Records from a data source
▬▬▬

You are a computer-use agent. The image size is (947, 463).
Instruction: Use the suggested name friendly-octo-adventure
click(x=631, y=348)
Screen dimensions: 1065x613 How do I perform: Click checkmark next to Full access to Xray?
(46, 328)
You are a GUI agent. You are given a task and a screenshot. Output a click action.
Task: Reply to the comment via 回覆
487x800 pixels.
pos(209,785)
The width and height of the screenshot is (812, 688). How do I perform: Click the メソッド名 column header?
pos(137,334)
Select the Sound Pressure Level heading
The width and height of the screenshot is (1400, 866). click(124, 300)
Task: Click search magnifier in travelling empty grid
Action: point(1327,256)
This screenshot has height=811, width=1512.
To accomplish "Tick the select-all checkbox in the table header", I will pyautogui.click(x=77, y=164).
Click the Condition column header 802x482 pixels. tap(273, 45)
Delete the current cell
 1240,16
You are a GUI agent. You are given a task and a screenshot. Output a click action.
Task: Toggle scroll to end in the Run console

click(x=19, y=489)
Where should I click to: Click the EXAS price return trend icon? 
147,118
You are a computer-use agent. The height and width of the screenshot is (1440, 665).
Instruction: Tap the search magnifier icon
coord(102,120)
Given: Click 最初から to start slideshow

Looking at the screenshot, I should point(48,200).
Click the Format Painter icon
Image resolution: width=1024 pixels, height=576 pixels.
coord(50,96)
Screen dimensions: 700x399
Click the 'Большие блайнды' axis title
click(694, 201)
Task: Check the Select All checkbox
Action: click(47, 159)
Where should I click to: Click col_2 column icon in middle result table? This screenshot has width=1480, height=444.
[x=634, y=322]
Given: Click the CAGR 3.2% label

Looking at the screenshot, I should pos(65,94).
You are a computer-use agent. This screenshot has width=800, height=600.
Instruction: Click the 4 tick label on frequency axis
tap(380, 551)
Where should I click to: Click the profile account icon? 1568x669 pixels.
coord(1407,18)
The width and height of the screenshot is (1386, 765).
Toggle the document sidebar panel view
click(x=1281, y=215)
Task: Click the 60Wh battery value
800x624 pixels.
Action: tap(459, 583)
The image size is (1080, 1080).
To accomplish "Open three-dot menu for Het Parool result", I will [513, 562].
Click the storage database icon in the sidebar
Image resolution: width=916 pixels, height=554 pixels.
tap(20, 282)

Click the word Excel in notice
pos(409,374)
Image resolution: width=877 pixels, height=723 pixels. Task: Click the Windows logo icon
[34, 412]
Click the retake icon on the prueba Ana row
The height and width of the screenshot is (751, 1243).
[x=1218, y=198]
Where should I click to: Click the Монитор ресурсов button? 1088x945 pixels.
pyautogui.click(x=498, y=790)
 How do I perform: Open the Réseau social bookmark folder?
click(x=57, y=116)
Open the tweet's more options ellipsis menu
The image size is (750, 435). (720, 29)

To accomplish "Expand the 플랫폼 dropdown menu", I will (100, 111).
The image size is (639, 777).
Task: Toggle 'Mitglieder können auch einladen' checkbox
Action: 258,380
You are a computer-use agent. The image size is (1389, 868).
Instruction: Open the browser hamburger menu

▬▬▬

▸ Activity: Find the word "computer" in the entries above. Copy every line that has it.

▸ Result for this task:
You are a computer-use agent. The image size is (947, 463).
You are a computer-use agent. The height and width of the screenshot is (1440, 665).
You are a computer-use agent. This screenshot has width=800, height=600.
You are a computer-use agent. The image size is (1389, 868).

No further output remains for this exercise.